Stored items from a collection
◇ ◇ ◇ ◇
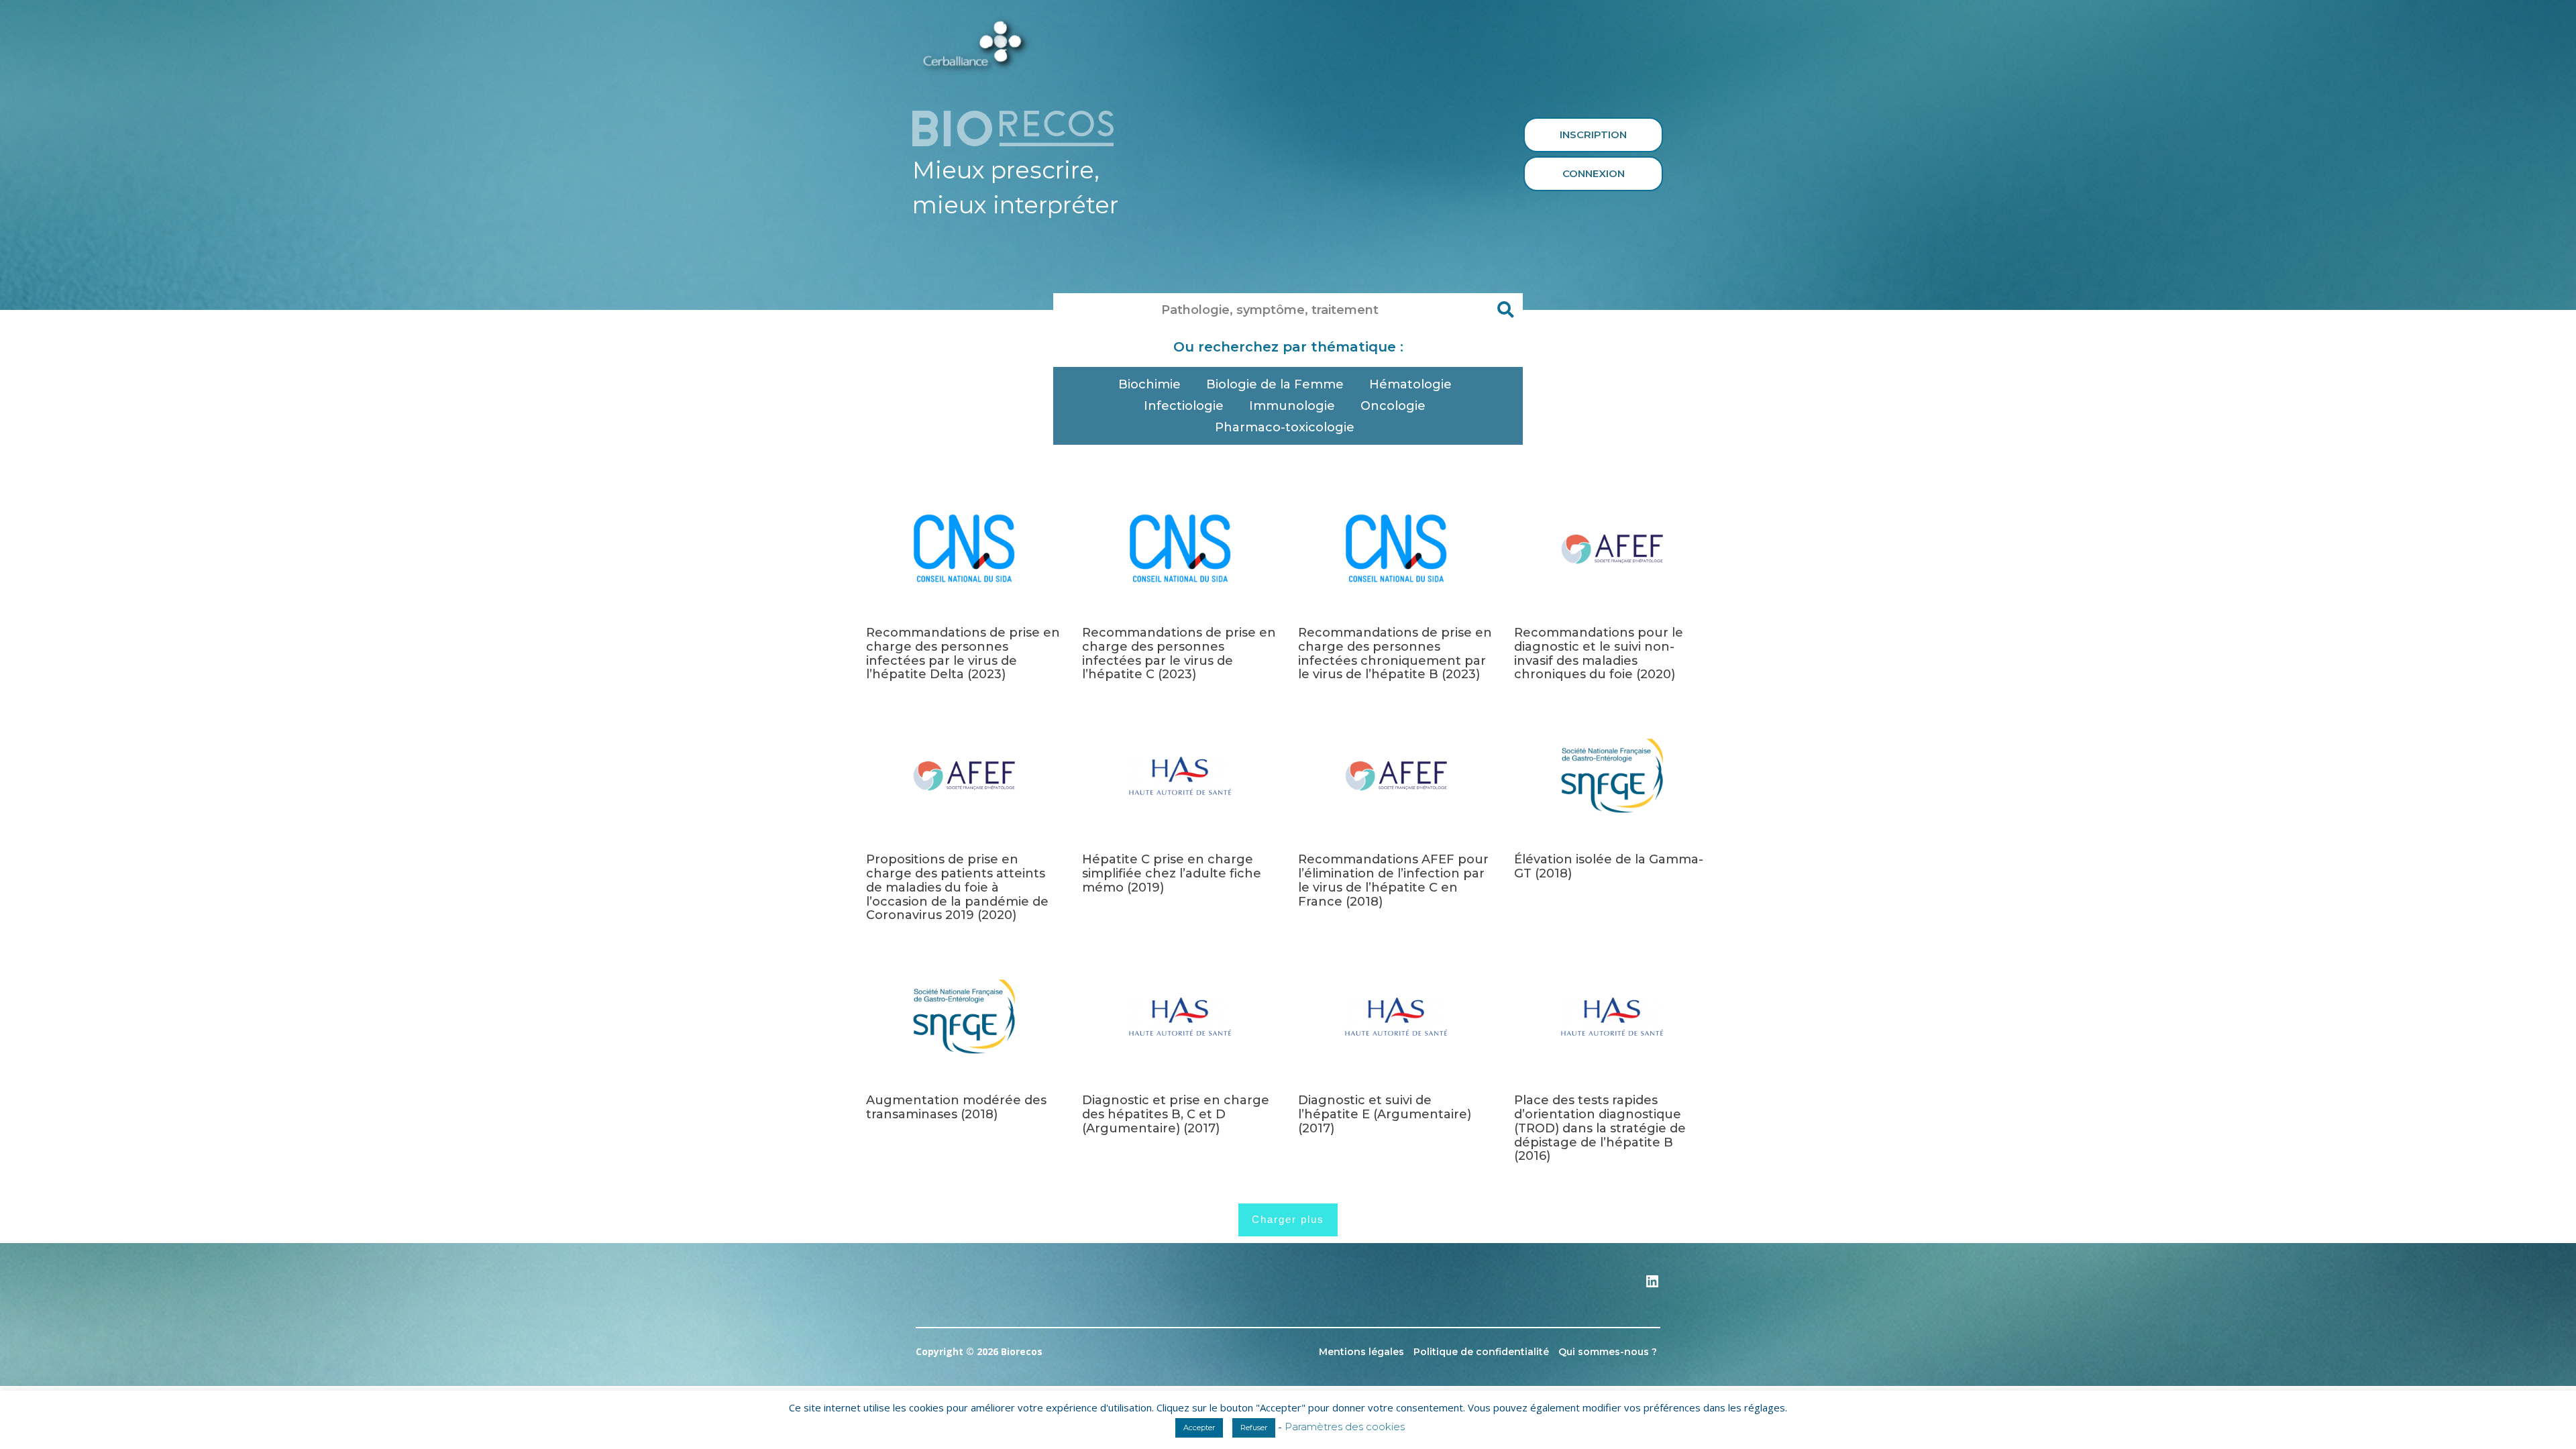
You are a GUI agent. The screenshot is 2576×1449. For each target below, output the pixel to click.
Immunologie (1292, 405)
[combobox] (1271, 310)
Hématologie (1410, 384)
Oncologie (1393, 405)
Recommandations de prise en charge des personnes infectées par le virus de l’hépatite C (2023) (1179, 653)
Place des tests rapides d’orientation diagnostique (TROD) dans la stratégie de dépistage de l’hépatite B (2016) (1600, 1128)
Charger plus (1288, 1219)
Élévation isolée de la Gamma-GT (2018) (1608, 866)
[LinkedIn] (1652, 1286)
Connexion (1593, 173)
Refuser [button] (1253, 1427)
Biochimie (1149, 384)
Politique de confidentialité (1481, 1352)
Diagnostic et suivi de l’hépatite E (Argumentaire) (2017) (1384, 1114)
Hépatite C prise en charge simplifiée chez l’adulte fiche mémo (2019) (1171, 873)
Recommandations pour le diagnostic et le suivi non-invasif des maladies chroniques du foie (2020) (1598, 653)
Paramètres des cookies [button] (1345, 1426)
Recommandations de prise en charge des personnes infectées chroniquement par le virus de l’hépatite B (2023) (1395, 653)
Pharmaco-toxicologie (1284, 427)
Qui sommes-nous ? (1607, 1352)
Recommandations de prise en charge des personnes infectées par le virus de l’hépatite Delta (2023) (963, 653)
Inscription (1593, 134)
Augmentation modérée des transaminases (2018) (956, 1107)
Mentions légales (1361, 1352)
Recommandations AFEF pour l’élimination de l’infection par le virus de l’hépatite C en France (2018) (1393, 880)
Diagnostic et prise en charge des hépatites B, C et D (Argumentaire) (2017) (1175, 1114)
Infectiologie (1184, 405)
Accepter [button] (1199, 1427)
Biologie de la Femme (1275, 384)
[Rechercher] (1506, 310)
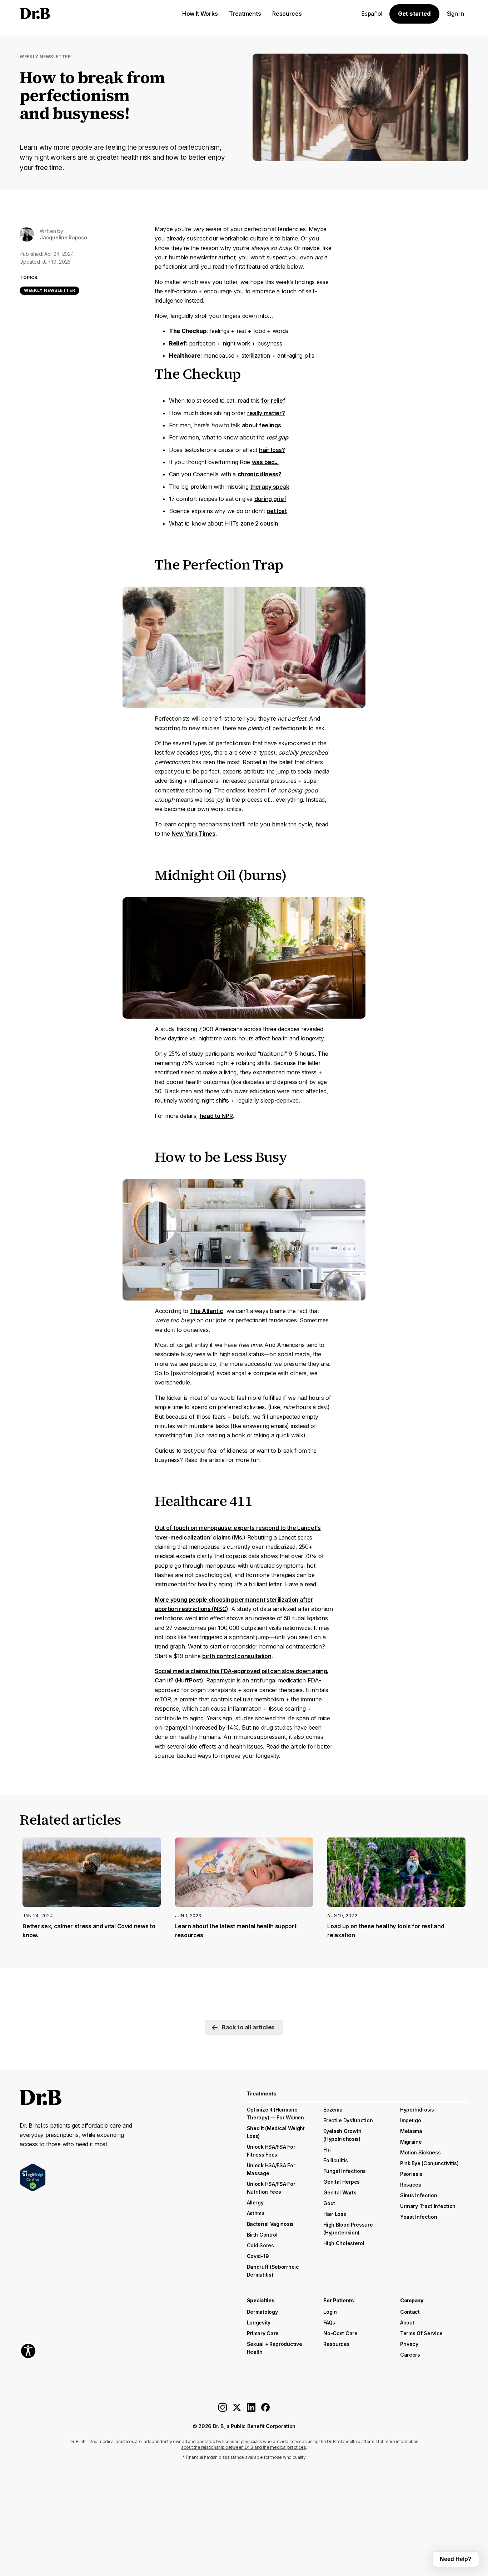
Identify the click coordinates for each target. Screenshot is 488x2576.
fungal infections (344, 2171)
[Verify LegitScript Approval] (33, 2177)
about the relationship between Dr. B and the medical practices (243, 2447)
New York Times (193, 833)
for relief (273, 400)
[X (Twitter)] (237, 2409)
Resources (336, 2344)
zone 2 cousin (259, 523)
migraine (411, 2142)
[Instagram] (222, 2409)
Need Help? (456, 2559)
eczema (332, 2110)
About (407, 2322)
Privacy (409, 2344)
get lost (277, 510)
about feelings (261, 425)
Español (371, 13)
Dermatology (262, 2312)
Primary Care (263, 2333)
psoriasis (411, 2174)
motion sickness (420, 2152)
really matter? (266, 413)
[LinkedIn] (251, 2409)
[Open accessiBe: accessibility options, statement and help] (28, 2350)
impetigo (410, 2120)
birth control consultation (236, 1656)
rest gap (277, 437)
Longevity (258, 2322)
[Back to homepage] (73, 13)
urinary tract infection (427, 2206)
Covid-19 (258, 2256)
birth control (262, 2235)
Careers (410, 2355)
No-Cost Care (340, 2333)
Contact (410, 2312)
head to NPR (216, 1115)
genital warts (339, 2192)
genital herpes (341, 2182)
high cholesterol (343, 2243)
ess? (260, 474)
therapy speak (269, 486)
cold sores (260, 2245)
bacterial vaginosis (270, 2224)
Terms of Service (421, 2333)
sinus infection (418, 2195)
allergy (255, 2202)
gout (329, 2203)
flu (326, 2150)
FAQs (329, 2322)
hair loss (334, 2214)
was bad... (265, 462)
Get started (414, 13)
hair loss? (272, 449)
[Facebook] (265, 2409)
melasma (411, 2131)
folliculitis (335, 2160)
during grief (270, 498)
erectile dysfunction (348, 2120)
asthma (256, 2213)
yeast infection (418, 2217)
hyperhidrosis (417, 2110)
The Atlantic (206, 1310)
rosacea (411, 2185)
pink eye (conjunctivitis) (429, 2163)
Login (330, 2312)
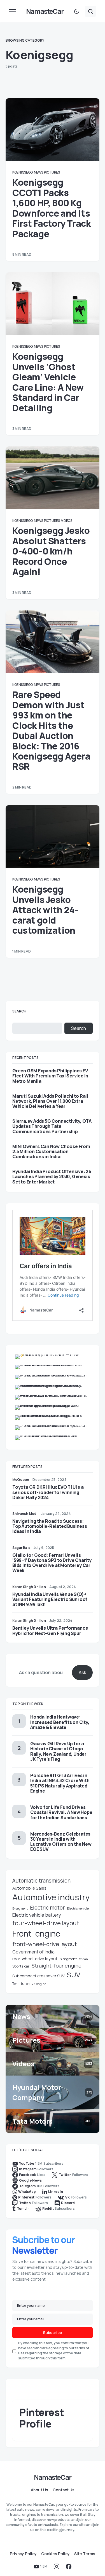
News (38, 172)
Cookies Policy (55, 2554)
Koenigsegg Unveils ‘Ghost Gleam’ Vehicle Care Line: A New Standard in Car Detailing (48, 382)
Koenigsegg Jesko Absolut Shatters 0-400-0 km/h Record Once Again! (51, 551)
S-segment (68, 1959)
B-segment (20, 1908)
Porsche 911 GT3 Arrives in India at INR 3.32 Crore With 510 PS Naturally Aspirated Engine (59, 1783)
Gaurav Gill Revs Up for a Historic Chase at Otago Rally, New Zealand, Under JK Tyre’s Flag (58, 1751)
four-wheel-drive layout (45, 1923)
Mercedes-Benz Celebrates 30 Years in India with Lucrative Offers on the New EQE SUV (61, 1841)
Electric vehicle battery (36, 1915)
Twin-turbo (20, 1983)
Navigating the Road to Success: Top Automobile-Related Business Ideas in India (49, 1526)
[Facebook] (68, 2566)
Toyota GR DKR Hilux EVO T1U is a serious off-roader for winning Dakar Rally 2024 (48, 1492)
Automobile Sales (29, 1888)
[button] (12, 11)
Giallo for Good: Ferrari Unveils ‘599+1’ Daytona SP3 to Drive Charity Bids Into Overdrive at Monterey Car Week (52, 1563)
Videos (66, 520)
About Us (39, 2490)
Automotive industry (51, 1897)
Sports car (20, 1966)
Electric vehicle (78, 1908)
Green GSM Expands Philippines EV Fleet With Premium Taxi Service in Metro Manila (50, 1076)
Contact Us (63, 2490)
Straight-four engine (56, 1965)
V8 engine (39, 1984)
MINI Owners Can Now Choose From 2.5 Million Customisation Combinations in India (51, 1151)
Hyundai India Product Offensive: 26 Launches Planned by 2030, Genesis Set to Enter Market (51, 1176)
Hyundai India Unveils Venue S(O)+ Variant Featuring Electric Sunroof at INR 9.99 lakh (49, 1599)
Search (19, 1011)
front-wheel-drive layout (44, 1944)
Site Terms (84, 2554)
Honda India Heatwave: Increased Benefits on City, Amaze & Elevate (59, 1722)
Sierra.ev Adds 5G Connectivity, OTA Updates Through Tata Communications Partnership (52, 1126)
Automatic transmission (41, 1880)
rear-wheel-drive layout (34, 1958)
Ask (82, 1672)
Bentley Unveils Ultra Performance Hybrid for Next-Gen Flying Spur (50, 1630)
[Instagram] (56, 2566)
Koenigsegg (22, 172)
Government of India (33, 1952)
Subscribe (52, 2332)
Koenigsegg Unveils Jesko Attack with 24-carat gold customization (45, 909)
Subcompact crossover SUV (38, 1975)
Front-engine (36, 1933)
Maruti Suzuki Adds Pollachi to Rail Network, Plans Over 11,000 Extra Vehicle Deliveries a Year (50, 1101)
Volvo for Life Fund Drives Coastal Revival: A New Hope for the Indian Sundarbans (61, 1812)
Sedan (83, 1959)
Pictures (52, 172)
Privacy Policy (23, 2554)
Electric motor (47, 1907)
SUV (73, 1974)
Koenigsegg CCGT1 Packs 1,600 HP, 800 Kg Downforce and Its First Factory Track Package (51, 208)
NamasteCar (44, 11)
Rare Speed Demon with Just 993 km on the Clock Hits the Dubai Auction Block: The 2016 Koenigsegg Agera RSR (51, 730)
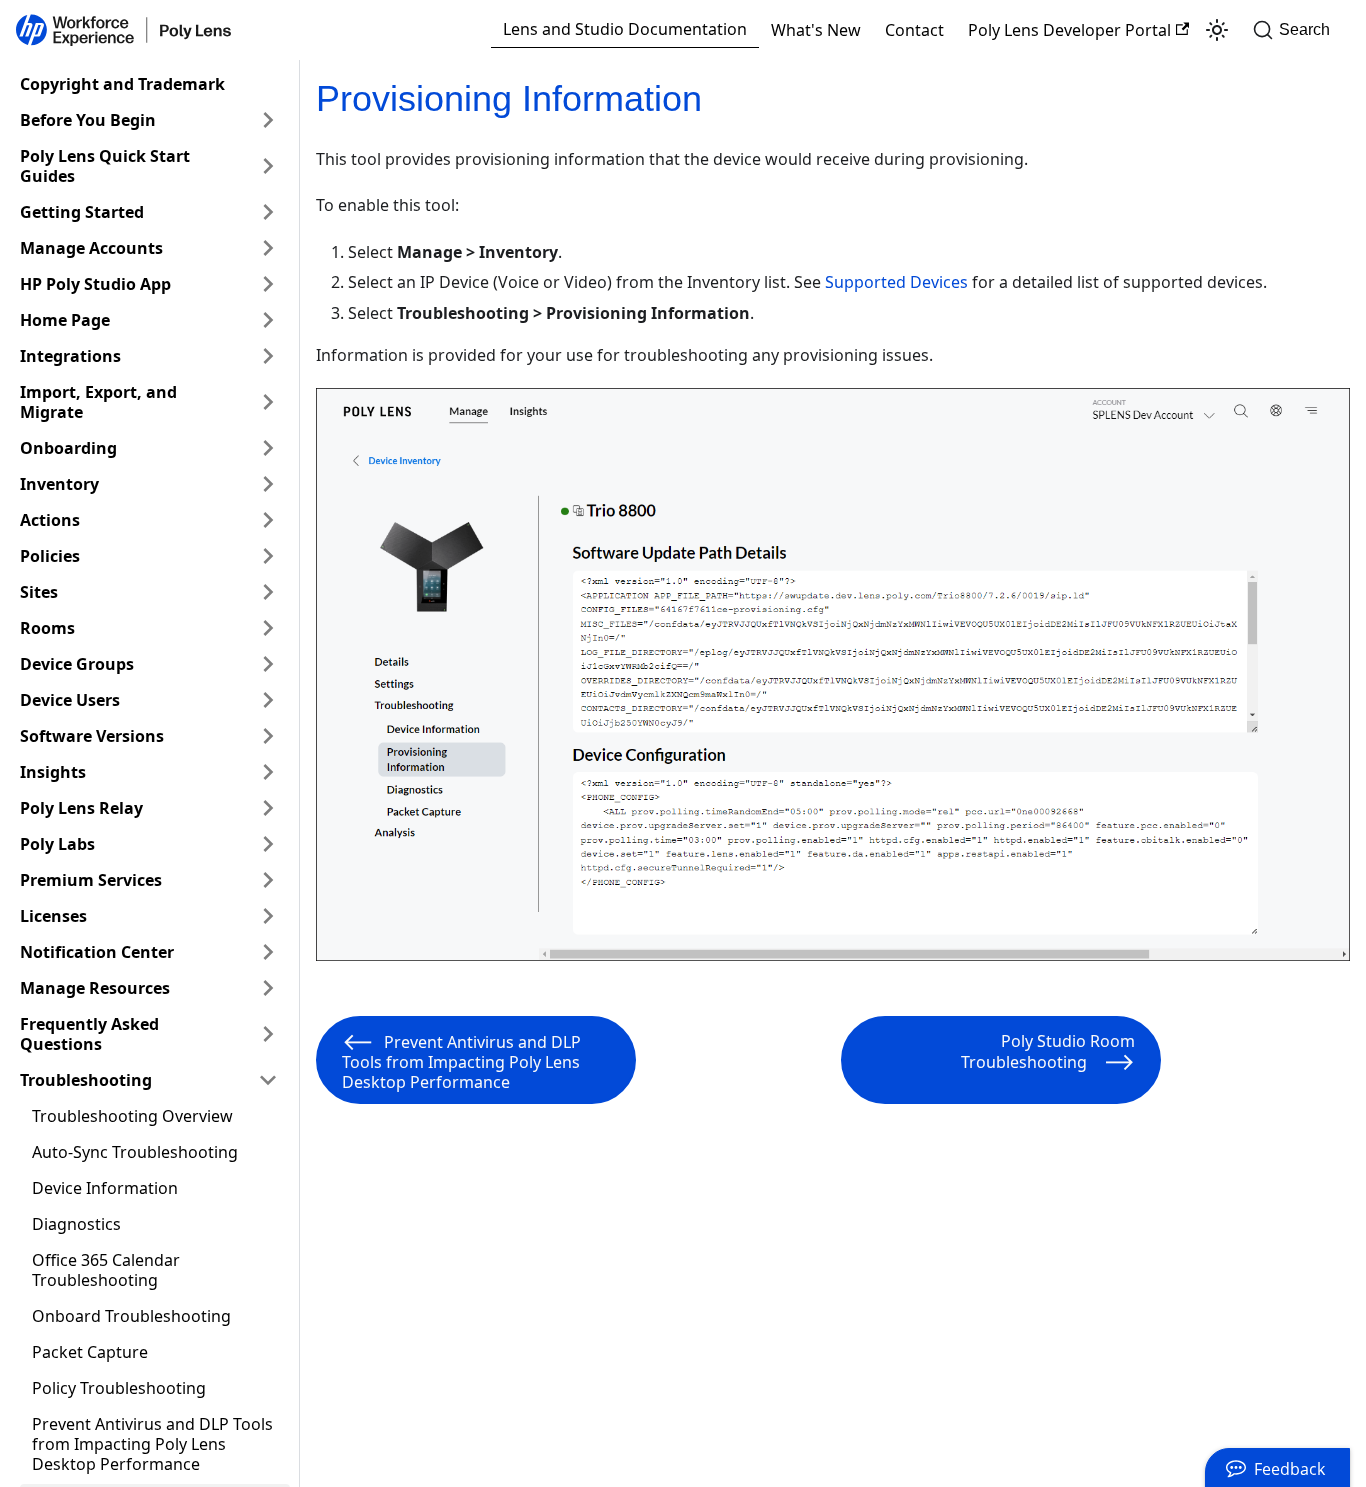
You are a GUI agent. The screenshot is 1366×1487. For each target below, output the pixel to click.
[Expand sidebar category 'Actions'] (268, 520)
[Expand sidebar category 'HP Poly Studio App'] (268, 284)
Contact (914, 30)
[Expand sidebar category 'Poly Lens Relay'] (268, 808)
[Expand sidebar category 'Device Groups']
◇ ◇ ◇ ◇
Line for line, output the entries above from the line with "Biologie de la Femme (1275, 384)" to the line with "Cookies Policy (55, 2554)", both included, and nothing more. Skip pictures.

Biologie de la Femme (1275, 384)
[Rechercher] (1506, 310)
Identify the click coordinates for each target. Screenshot is 488x2576.
fungal infections (344, 2171)
[Verify LegitScript Approval] (33, 2177)
about the relationship between Dr. B and the medical practices (243, 2447)
New York Times (193, 833)
for relief (273, 400)
[X (Twitter)] (237, 2409)
Resources (336, 2344)
zone 2 cousin (259, 523)
migraine (411, 2142)
[Instagram] (222, 2409)
Need Help? (456, 2559)
eczema (332, 2110)
About (407, 2322)
Privacy (409, 2344)
get lost (277, 510)
about feelings (261, 425)
Español (371, 13)
Dermatology (262, 2312)
Primary Care (263, 2333)
psoriasis (411, 2174)
motion sickness (420, 2152)
really matter? (266, 413)
[LinkedIn] (251, 2409)
[Open accessiBe: accessibility options, statement and help] (28, 2350)
impetigo (410, 2120)
birth control consultation (236, 1656)
rest gap (277, 437)
Longevity (258, 2322)
[Back to homepage] (73, 13)
urinary tract infection (427, 2206)
Covid-19 (258, 2256)
birth control (262, 2235)
Careers (410, 2355)
No-Cost Care (340, 2333)
Contact (410, 2312)
head to NPR (216, 1115)
genital warts (339, 2192)
genital herpes (341, 2182)
high cholesterol (343, 2243)
ess? (260, 474)
therapy speak (269, 486)
cold sores (260, 2245)
bacterial vaginosis (270, 2224)
Terms of Service (421, 2333)
sinus infection (418, 2195)
allergy (255, 2202)
gout (329, 2203)
flu (326, 2150)
FAQs (329, 2322)
hair loss (334, 2214)
was bad... (265, 462)
Get started (414, 13)
hair loss? (272, 449)
[Facebook] (265, 2409)
melasma (411, 2131)
folliculitis (335, 2160)
during grief (270, 498)
erectile dysfunction (348, 2120)
asthma (256, 2213)
yeast infection (418, 2217)
hyperhidrosis (417, 2110)
The Atlantic (206, 1310)
rosacea (411, 2185)
pink eye (conjunctivitis) (429, 2163)
Login (330, 2312)
News (38, 172)
Cookies Policy (55, 2554)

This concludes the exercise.